Spark and Postgresql

How to connect to apache spark to postgresql.

pyspark notebook and docker-compose

For this I will be using the jupyter all-spark notebook and define it with a postgres container in docker-compose. First I extend the all-spark dockerfile to include the jdbc jar:

Dockerfile

FROM jupyter/pyspark-notebook
RUN wget https://jdbc.postgresql.org/download/postgresql-42.2.17.jar
ENV SPARK_OPTS=$SPARK_OPTS:" --packages org.postgresql:postgresql:42.2.17"

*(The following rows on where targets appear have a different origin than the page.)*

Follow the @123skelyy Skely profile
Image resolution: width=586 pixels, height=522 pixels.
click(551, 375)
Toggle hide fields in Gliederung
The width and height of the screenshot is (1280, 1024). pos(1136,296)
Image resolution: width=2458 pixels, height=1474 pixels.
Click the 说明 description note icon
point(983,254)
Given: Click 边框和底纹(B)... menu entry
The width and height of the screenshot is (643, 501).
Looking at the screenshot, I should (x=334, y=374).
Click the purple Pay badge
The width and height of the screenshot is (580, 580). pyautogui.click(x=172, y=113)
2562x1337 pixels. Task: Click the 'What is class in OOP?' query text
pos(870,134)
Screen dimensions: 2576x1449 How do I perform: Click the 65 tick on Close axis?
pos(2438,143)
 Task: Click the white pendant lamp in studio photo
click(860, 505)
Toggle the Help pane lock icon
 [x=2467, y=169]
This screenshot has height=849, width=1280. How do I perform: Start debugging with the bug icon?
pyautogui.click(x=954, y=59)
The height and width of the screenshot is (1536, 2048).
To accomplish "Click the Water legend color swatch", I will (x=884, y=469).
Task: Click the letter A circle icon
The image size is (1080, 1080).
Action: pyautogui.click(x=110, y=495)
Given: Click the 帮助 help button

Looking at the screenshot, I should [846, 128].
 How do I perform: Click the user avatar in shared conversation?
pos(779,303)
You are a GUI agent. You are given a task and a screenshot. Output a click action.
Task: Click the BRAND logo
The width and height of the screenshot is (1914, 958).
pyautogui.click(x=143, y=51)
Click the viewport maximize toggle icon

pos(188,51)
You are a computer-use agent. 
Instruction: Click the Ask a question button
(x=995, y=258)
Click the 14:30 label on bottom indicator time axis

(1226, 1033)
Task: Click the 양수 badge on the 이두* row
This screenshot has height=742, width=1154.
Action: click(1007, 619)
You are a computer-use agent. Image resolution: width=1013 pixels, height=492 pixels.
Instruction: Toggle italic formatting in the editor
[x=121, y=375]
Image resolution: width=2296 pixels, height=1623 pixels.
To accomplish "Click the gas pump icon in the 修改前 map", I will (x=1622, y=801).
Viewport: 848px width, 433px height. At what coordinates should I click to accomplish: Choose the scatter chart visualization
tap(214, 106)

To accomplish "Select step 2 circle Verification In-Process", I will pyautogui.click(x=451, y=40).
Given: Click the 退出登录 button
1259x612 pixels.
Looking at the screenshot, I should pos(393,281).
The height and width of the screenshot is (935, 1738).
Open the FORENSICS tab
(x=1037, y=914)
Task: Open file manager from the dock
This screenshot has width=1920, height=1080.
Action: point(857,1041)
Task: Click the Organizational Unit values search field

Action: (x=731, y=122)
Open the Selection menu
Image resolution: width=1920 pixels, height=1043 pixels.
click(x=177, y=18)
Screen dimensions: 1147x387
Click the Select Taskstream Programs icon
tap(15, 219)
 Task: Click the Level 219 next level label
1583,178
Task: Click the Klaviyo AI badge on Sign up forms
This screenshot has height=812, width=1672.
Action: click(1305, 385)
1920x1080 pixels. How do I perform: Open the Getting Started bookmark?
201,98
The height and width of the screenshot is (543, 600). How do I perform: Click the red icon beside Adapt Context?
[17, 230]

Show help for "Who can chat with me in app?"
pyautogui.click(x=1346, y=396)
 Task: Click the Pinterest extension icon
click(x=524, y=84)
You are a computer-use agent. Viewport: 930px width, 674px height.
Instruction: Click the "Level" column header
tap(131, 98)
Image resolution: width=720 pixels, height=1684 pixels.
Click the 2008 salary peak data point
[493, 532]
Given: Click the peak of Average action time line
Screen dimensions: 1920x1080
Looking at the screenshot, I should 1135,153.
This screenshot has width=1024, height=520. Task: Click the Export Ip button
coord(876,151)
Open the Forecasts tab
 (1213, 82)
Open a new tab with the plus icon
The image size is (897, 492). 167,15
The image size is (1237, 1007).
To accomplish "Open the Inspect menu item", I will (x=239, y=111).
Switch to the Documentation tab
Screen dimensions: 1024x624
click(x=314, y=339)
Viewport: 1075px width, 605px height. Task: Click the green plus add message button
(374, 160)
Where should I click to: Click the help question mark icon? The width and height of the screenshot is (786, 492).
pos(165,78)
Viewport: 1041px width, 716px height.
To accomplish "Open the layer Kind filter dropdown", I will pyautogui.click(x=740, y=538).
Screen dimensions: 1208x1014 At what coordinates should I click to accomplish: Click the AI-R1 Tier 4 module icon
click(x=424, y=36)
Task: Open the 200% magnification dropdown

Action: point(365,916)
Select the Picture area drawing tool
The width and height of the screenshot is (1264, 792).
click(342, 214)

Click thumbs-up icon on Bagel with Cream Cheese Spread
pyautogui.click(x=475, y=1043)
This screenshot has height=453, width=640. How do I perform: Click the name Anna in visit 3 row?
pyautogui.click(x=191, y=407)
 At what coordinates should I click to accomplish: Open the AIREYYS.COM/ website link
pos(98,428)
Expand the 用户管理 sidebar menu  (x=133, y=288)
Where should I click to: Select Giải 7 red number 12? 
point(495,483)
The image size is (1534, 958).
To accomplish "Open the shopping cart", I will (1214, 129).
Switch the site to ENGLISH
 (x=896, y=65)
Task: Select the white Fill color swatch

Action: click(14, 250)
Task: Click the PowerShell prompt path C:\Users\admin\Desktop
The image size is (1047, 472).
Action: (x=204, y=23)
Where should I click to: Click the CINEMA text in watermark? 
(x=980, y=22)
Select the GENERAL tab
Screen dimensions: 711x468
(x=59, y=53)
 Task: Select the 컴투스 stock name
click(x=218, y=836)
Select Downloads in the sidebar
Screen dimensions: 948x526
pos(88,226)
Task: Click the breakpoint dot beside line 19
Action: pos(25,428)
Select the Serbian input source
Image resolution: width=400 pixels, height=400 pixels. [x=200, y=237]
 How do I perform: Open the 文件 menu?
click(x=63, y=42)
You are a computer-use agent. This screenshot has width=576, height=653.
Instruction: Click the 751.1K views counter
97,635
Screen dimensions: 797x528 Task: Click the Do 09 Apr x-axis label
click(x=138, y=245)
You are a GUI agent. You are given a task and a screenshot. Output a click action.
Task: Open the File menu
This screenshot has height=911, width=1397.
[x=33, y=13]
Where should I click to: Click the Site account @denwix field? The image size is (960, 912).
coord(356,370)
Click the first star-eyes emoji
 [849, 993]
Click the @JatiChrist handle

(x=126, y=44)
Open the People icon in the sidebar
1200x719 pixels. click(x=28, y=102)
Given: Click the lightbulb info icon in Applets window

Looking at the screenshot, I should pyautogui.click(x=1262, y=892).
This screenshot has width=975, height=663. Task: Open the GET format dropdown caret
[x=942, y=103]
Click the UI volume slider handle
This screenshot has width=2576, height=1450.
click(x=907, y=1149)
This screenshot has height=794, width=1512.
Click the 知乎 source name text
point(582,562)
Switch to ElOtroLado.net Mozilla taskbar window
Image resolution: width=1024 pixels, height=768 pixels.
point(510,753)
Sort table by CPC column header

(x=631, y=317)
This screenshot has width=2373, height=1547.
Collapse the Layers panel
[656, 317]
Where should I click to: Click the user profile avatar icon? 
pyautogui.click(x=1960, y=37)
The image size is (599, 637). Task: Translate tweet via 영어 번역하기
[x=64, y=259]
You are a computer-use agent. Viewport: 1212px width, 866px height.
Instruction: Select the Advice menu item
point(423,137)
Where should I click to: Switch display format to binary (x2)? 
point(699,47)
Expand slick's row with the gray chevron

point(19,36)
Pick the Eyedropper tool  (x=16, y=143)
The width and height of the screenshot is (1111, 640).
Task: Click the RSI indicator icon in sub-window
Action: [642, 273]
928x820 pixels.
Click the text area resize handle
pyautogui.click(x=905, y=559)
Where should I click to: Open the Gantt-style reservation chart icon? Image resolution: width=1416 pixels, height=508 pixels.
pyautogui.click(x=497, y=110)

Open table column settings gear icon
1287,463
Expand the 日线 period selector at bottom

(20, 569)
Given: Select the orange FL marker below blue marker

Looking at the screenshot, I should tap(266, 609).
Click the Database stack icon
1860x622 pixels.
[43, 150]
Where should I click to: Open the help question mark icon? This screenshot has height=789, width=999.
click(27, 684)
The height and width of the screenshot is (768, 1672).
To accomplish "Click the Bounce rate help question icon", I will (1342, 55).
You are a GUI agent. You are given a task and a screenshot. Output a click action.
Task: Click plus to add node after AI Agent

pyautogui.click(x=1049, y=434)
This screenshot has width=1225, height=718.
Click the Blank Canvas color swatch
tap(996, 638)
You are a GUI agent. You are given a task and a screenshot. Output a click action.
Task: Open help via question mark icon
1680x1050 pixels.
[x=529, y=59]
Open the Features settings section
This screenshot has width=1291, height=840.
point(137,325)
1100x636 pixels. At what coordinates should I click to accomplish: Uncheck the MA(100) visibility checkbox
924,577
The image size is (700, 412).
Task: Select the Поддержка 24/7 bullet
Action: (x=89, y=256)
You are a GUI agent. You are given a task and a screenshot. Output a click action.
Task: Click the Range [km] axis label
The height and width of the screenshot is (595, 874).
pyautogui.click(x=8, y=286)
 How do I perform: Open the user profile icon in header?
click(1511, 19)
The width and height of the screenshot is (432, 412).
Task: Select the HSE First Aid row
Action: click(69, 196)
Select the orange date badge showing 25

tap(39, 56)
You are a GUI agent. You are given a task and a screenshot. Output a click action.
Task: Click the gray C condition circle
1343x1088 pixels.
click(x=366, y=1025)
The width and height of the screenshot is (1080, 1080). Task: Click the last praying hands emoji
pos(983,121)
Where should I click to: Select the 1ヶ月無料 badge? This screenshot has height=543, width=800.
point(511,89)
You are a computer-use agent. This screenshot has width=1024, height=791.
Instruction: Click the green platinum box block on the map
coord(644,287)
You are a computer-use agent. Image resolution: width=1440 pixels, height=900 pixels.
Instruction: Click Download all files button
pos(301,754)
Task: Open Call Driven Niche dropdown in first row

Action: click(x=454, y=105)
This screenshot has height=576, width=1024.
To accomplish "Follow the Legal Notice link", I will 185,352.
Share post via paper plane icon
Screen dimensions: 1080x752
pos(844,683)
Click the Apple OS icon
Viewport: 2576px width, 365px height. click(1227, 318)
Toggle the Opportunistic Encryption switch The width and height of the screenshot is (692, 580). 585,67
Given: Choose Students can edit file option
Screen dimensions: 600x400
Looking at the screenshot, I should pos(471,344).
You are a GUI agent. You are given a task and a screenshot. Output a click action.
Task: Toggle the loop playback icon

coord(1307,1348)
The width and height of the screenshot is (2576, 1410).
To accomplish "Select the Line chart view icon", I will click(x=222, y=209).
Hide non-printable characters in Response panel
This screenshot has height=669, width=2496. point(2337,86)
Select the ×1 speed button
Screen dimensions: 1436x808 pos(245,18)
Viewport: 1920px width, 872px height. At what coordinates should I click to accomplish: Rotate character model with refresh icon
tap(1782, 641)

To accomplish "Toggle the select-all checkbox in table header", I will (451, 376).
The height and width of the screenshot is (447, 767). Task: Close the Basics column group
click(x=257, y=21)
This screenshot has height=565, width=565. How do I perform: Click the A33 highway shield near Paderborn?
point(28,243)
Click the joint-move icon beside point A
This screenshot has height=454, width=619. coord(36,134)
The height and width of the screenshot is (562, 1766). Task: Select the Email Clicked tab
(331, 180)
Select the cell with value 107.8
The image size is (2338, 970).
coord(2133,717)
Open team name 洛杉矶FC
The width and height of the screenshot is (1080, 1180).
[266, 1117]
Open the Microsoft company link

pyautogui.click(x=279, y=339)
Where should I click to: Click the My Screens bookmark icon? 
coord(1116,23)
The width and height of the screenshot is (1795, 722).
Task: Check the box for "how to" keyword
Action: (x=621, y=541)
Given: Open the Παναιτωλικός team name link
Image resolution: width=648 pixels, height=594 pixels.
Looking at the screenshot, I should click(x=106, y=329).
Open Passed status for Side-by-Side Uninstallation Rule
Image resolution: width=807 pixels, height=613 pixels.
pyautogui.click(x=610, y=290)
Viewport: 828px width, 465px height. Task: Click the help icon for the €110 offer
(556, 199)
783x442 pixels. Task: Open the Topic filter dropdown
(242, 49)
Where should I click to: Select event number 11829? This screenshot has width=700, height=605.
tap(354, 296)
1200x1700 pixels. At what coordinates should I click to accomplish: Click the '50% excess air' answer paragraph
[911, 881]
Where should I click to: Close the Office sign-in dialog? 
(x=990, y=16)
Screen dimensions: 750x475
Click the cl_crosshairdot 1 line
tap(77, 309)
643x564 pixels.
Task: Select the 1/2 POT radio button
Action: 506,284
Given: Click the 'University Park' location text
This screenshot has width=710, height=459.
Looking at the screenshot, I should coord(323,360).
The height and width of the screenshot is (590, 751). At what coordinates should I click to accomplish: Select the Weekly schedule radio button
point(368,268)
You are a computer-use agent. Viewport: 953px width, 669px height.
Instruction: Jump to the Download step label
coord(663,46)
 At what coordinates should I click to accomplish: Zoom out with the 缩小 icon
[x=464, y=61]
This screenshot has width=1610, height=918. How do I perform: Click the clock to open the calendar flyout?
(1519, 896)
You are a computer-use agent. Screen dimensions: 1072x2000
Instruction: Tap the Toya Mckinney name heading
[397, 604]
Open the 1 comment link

The docker-compose file is then:

version: '3' 
services: 
  db: 
    image: 'postgres' 
    environment: 
      - POSTGRES_USER=postgres 
      - POSTGRES_PASSWORD=postgres 
      - POSTGRES_DB=postgres 
    volumes: 
      - database-data:/var/lib/postgresql/data/ 
      - ./data/:/data 
    ports: 
      - "5432:5432" 
  spark: 
    build: . 
    volumes: 
      - ./data/:/data 
      - ./notebooks/:/home/jovyan/notebook 
    environment: 
      - SPARK_OPTS="--driver-java-options=-Xms1024M --driver-java-options=-Xmx4096M --driver-java-options=-Dlog4j.logLevel=info --packages=io.delta:delta-core_2.12:0.7.0 --conf=spark.sql.extensions=io.delta    .sql.DeltaSparkSessionExtension --conf=spark.sql.catalog.spark_catalog=org.apache.spark.sql.delta.catalog.DeltaCatalog --packages org.postgresql:postgresql:42.2.17" 
    ports: 
      - "8888:8888" 
 
volumes: 
  database-data: 
  data: 
  notebooks:

juypter notebook

We can now connect to postgres through pyspark:

from pyspark.sql import SparkSession

jdbc = '/home/jovyan/postgresql-42.2.17.jar'

spark = SparkSession \
    .builder \
    .config("spark.driver.extraClassPath", jdbc) \
    .getOrCreate()

df = spark.read \
    .format("jdbc") \
    .option("url", "jdbc:postgresql://db:5432/postgres") \
    .option("driver", "org.postgresql.Driver") \
    .option("dbtable", "timing") \
    .option("user", "postgres") \
    .option("password", "postgres") \
    .load()

df.show()
+---+--------------------+
| id|             updated|
+---+--------------------+
|  1|2020-10-15 05:53:...|
|  2|2020-10-15 05:53:...|
|  3|2020-10-15 05:53:...|
+---+--------------------+